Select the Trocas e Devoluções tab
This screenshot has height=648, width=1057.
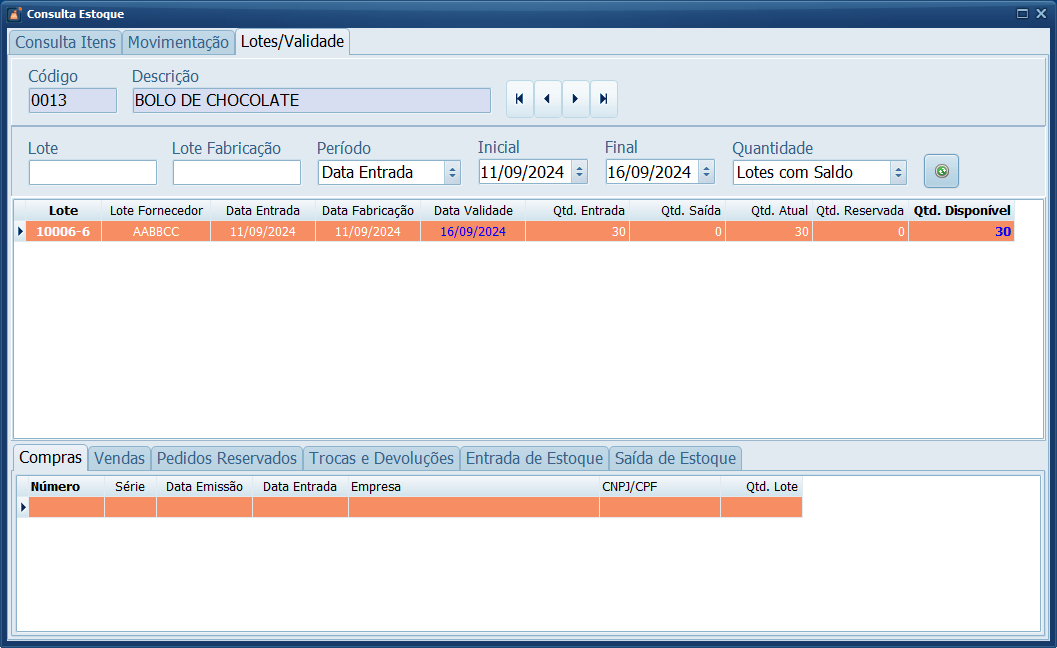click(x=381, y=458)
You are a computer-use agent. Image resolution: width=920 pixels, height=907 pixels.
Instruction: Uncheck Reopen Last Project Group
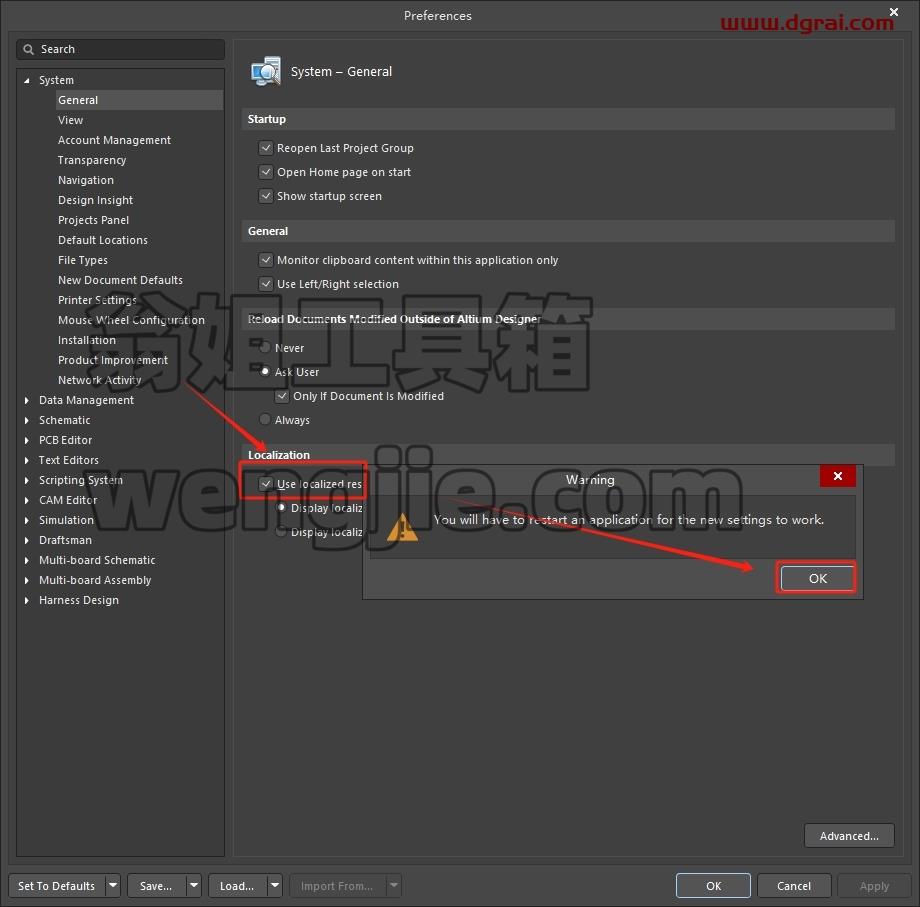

-=-=-=-=-

REQUIRED WORK: For this exercise, restate the material exactly and skip every picture.

RESULT OF THE TASK:
Select the Trocas e Devoluções tab
This screenshot has height=648, width=1057.
click(x=381, y=458)
You are a computer-use agent. Image resolution: width=920 pixels, height=907 pixels.
Instruction: Uncheck Reopen Last Project Group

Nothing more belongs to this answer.